La entrada que conozco de la Posta Central, por Portugal, ya no está habilitada, así hay que seguir y dar la vuelta por Curicó. El herido va desvanecido, ya no parece estar muy consciente. Decidimos que yo me adelante para facilitar el ingreso despejándolo de posibles trabas y/o guardias burócratas. De todos modos hay que pelear un poco a gritos con el guardia que se queja de que está llegando mucha gente, pero logramos entrar rápido. Al interior de la posta ya hay una decena de heridos por perdigones, varios de ellos menores de edad.
No veo más a nuestro herido, que pasa de inmediato a urgencias, aunque me he topado con sus fotos en los reportajes posteriores, mirando a la cámara, sereno y digno, luego de haber sufrido la completa pérdida de su globo ocular derecho. Hasta hoy siempre me sorprendo pensando qué será de él.
Siguen llegando tantos heridos de perdigones, varios de ellos en los ojos, que los funcionarios de la Posta nos dicen que van a tener que empezar a trasladarlos a la Unidad de Trauma Ocular del Hospital Salvador.

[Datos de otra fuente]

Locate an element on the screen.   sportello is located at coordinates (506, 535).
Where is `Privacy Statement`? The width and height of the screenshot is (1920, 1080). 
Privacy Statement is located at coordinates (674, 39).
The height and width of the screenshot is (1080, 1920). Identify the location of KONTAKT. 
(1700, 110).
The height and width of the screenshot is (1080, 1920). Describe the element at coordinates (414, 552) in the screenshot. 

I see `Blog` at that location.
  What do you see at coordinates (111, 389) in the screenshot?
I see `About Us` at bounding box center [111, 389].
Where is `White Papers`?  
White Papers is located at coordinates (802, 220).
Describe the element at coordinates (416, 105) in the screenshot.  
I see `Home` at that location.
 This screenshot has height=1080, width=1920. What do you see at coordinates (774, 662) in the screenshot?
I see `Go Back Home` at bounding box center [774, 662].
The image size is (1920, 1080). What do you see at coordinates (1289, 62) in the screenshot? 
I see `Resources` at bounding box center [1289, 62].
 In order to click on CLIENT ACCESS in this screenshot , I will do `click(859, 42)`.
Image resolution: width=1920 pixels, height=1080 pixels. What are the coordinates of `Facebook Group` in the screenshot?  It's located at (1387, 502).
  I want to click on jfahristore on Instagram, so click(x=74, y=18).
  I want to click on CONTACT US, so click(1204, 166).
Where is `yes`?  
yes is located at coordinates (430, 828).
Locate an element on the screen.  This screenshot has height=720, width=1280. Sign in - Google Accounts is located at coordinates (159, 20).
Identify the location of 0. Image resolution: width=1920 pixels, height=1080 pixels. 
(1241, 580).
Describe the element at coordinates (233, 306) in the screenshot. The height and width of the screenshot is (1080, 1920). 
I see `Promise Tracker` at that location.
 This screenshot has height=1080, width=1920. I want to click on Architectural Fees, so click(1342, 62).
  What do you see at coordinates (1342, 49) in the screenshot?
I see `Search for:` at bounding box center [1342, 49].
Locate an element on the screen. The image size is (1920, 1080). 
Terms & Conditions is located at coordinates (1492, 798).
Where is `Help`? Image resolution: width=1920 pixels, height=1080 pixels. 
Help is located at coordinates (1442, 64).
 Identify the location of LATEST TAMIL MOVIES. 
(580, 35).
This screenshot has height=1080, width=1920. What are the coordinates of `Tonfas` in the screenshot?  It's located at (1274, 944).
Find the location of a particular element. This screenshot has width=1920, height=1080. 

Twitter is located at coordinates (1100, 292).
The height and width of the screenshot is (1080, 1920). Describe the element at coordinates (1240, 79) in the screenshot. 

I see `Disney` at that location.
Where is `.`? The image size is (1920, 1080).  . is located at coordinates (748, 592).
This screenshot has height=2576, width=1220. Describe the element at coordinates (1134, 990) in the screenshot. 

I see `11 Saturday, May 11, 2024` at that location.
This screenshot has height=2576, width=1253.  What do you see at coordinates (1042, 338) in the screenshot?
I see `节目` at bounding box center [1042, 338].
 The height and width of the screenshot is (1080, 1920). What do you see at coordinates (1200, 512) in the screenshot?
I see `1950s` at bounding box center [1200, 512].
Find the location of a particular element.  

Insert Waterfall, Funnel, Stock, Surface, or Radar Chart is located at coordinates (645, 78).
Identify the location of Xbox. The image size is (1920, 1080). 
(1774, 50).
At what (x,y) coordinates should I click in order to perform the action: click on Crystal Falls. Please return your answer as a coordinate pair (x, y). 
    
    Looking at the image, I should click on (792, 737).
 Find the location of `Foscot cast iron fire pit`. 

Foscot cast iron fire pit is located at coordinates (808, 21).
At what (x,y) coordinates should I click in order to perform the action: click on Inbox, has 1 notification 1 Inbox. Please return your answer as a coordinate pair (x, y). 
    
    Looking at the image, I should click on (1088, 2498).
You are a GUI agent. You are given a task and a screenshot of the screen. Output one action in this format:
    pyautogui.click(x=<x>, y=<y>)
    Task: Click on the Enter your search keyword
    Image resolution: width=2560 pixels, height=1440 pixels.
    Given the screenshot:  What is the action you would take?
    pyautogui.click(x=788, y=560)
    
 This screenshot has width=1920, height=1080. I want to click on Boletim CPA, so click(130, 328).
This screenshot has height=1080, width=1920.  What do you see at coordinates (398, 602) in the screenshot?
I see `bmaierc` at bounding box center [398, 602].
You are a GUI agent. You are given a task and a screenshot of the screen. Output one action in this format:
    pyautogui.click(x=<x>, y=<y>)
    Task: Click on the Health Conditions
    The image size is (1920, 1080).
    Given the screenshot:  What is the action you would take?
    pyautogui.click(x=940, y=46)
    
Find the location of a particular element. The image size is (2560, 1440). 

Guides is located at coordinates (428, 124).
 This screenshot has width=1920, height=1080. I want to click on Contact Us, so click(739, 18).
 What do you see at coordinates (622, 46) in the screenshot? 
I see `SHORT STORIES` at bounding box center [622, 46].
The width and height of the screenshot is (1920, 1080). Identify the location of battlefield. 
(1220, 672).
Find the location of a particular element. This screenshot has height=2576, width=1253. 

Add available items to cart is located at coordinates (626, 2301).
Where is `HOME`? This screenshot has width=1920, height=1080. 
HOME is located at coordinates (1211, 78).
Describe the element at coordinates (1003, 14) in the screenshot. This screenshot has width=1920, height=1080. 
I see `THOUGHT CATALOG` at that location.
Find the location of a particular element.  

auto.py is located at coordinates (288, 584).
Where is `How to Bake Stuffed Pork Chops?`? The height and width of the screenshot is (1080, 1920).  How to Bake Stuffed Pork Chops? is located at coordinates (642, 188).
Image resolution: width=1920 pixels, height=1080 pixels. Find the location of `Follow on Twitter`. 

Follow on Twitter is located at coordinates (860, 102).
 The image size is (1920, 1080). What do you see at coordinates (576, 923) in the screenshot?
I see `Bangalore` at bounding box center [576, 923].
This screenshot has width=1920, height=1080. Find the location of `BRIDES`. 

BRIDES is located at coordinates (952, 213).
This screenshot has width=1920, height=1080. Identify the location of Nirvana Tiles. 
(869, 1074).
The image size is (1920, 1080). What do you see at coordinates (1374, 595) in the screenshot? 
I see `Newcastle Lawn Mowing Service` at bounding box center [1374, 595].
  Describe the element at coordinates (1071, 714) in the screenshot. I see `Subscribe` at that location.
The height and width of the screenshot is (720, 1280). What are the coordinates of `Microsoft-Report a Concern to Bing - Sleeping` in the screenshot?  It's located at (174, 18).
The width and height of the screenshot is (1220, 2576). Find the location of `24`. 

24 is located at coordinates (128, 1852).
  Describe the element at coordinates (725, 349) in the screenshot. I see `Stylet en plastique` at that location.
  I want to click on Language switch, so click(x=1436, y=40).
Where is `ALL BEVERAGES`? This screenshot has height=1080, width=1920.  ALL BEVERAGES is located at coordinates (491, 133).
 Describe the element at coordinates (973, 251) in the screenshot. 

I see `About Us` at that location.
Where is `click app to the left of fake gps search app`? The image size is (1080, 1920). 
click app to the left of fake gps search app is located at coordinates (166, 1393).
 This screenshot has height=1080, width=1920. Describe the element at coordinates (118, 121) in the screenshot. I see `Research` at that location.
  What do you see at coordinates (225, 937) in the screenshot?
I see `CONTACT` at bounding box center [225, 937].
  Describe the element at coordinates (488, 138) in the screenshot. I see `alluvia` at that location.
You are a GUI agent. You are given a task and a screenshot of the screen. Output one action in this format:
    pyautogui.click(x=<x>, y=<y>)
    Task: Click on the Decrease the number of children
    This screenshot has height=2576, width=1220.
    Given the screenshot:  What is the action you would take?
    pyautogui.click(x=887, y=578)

Salgo a la calle y regreso a la Plaza pero por el Parque Bustamante, donde me encuentro a mi pareja y decenas de amigos. No me logro hacer una idea de cuánta gente hay. Nunca vi una multitud así reunida, ¿decenas o cientos de miles?, ni siquiera en las masivas marchas del NO para el Plebiscito de 1988, que a pesar de todo eran bastante predecibles, encauzadas como estaban por todos los aparatos de la política tradicional.
La actitud es festiva y desafiante. Todas las disidencias parecen confluir ahí, en una algarabía rabiosa que inevitablemente nos contagia a todos. Me subo un poco al monumento a Manuel Rodríguez, estatua ecuestre del guerrillero que por algo en todo este tiempo a nadie se le ocurrió derribar. Desde allí no veo ni militares ni policías ni al Estado, solo cuerpos danzando en un hermoso, poderoso e indescriptible movimiento colectivo. ¿No decía Bakunin en su “Confesión al Zar Nicolás” que en 1848 la revolución era una fiesta sin principio ni final?
Pero haber conquistado ese espacio para hacerlo “temporalmente autónomo” no fue fácil y tuvo un gran costo: a pocas cuadras del espontáneo carnaval la valiente muchachada de piel morena es apaleada, gaseada, vejada, herida y mutilada para siempre por atreverse a poner el cuerpo desafiando a los ejércitos del Estado de Chile.
Es 21 de octubre y el pueblo danza y sangra en las calles de Santiago y de otras ciudades de Chile. El Presidente de la República le había declarado abiertamente la guerra por cadena nacional la noche anterior.